第三話。3-5
「見つかったのは、メモリーカードだったよ。PCとかデジカメとかに使う奴」
現場では中身を見るための端末がなく、一度本庁に戻って中身を確認したらしい。その内容はと言うと、
「大体は画像データ、だったな。とあるウェブサイトのページを、何故かご丁寧にデジカメで撮影したもののようだ」
「……どう言うことだ?ウェブサイトならわざわざカメラで撮らなくても……」
「ああ、そこなんだが……どうも変なんだそのサイトってのが」
変、とは一体どう言うことだろうか。その疑問の疑問を口にしようとした瞬間、車が動き出した。なかなかに荒い急発進で上体が軽くのけぞり、言葉が止まってしまった。
「首都高環状線に乗ればいいんですよね、警視」
「ああ、そうだ。しばらく首都高ドライブを楽しんでくれ。……あんまりスピード出すなよ?あと、他の車煽らんようにな」
「そんなことしませんよ。むしろ、煽られるのはこの車でしょうが」
確かに。
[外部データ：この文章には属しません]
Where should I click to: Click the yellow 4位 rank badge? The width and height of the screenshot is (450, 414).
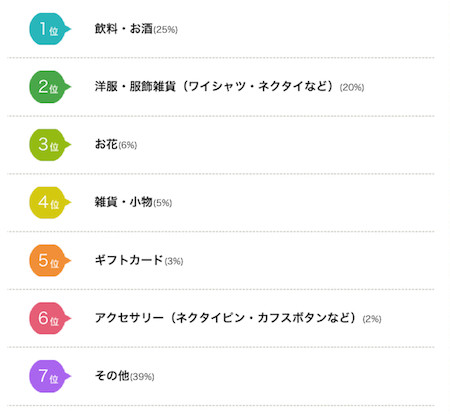point(50,202)
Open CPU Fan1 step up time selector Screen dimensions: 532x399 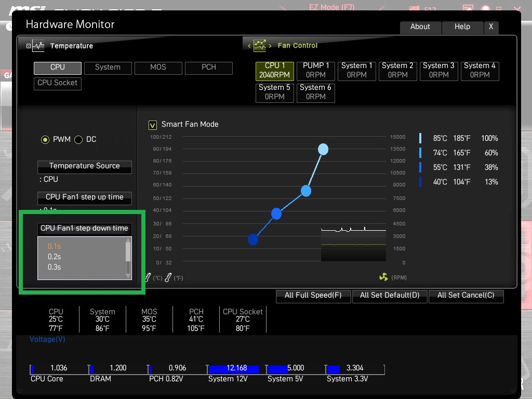85,198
首都高をこんなデカい黒塗りベンツが延々、環状線を一般人、それも女性の運転でぬるぬる走っているのを見かけたら、煽りたくなる衝動に駆られるものも、中にはいるかも知れないなと。
「で、何が変なんだ?」
「んん、ざっと目についた情報だけだったがな、一応検索かけてみたが見つからなかったんだよ、そのサイト」
いわゆる、普通の検索エンジンからは見つけられない、ダークウェブという奴だろうと、和泉は言う。が、それは予想できたことだ。元々、都市伝説にも【草薙の文章】は、とある闇サイトにあるとされていたのだから。
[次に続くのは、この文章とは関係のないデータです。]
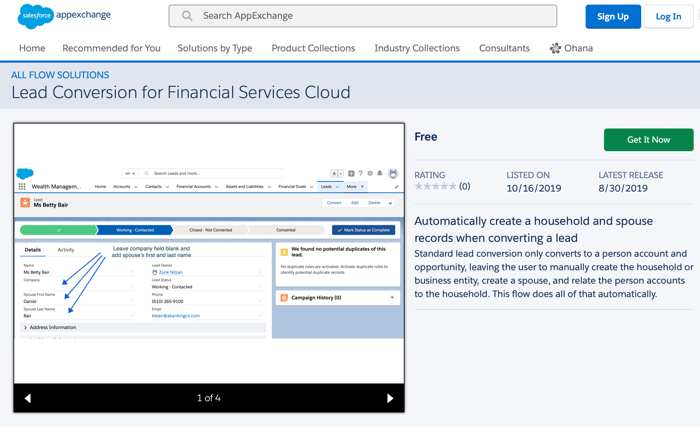This screenshot has height=427, width=700.
Task: Follow the ALL FLOW SOLUTIONS breadcrumb link
Action: (59, 75)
私は詳しく知らないが、匿名性が高いことから、ダークウェブでは犯罪行為に関わる、違法性の高い情報や、物品が多く扱われていると言われている。
そのダークウェブに対し、通常のWebサイトを表層ウェブと呼び、さらに【ディープウェブ(深層Web)】と呼ばれるものがある。
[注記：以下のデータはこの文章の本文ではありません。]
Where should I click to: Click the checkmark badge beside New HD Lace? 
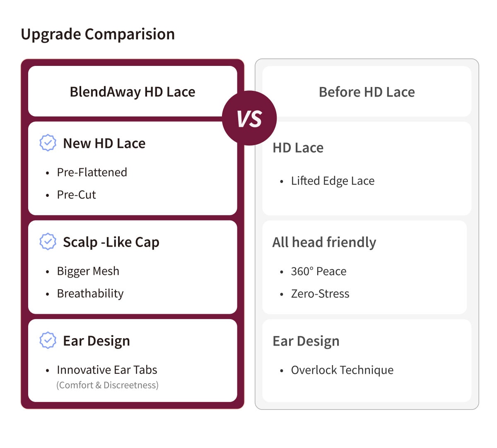[x=48, y=143]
一般的に、闇サイトと認識されているのは、こちらのディープウェブの方だろう。
検索を回避するように設定されているため、ごく一般的な検索エンジンでは見つけることができないのは、ダークウェブと同様だが、PC・タブレット端末などで広く用いられているWebブラウザーで、閲覧自体は可能なようでまあ見れないことはない、という程度の知識しか、私は持ち合わせていない。